Associating Christianity with a desire — no, a determination — to discriminate puts the faithful in open conflict with the value that young Americans hold most sacred. They might as well write off the next two or three or 10 generations, among whom nondiscrimination is the 11th commandment.
Here’s the good news: The Religious Right, as usual, isn’t listening to anything Rauch says. They’re too busy swimming in their own sanctimony. They’re too busy making Christianity even more exclusive and intolerant to see the wisdom in Rauch’s warning.
If evangelical Christian leaders want to remain in power, they would be wise to listen to some of the younger members of their churches, many of whom feel the same way about the pick-and-choose battles as we do. But they won’t.
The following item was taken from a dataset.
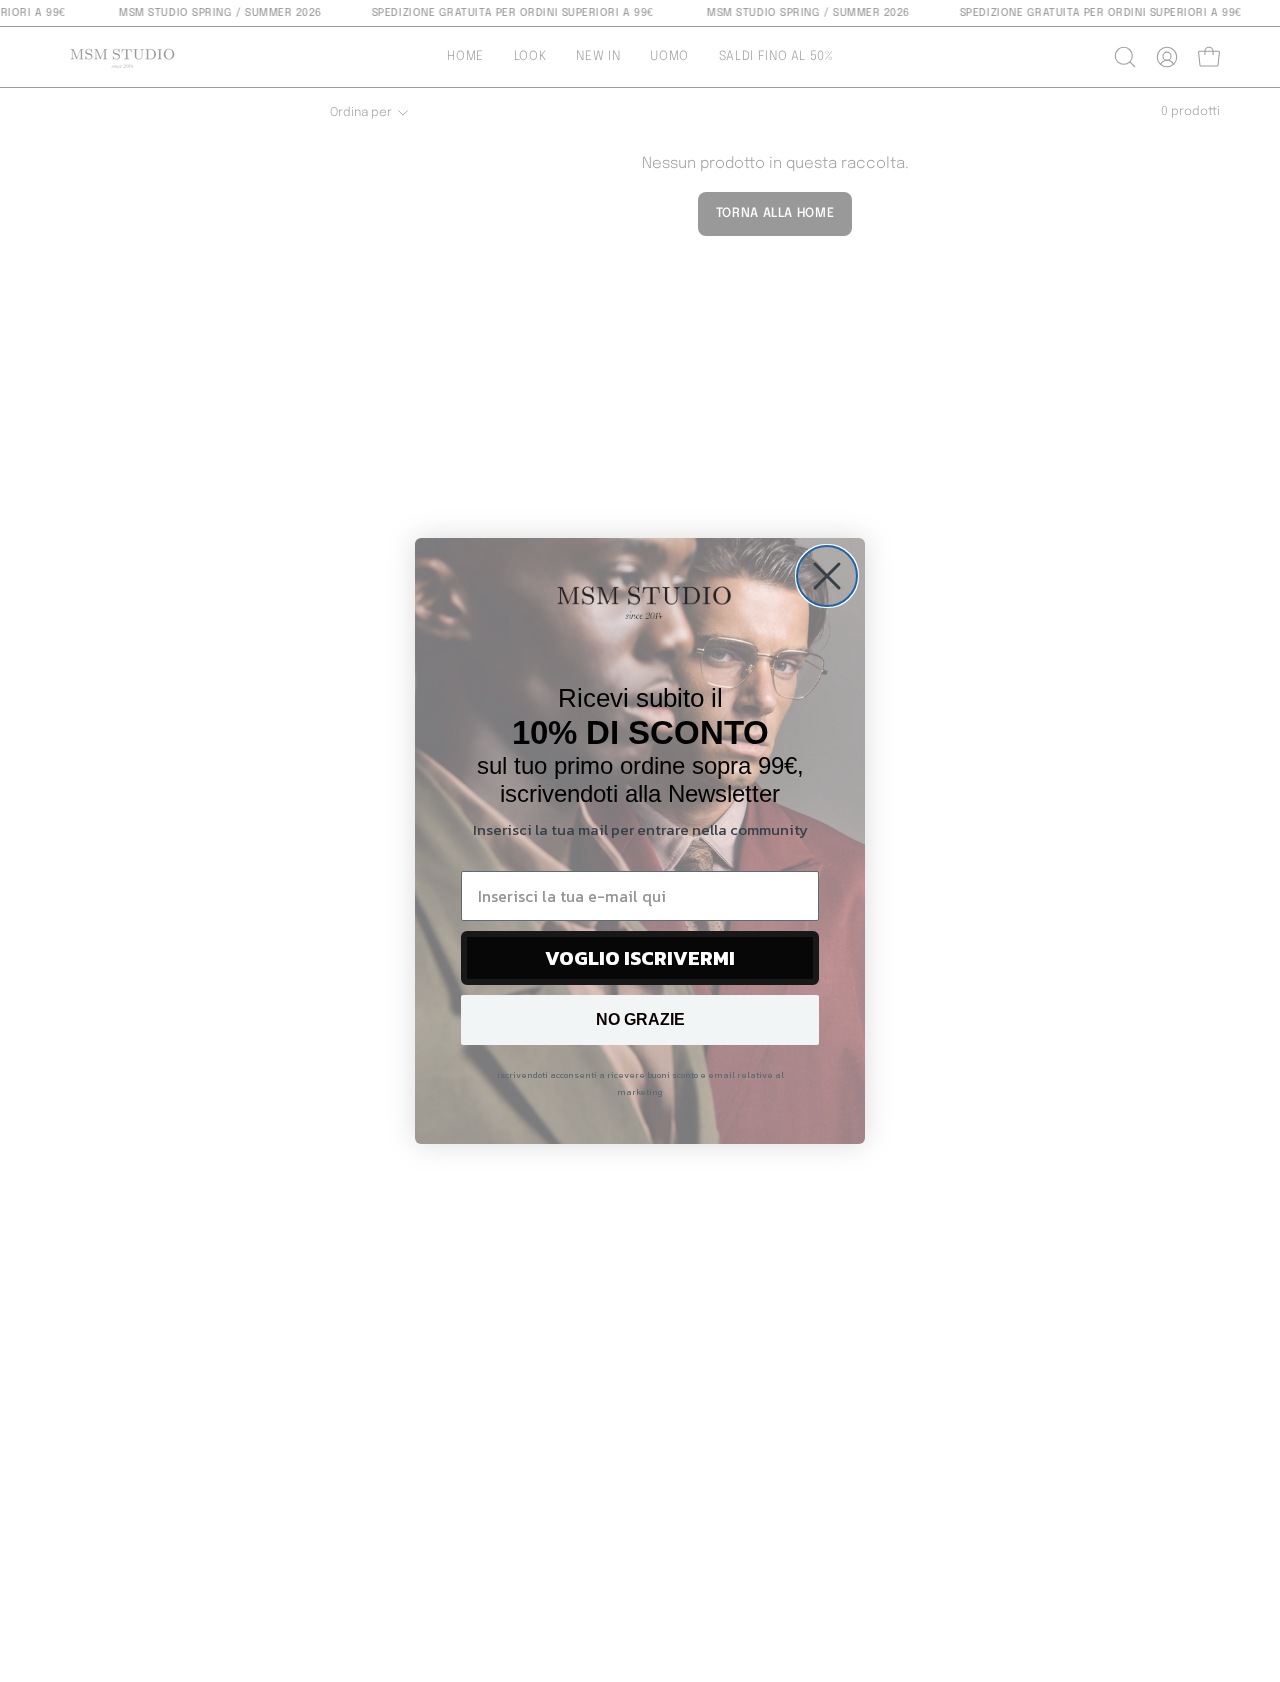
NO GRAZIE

And those younger Christians will have no choice but to leave their churches if they want to avoid the negative association.
We know there’s still a nasty stigma to being a young atheist, but it’s downright embarrassing to be an evangelical Christian these days. (Good job, everyone!) Many young Christians have eschewed that label in favor of having a “relationship with Jesus” — or just saying they believe in God but don’t call themselves Christians, hence the rise of the “Nones.”
Why the rest of us see that trend while conservative Christian leaders ignore it is something they’ll have to answer themselves after it’s too late.
In the meantime, we need to continue pointing out the hypocrisy, bigotry, and general asshole-ness of Christians who think discriminating against certain groups of people is the best way to advance their faith. They’ll have some short-term victories, but even those will start fading away eventually.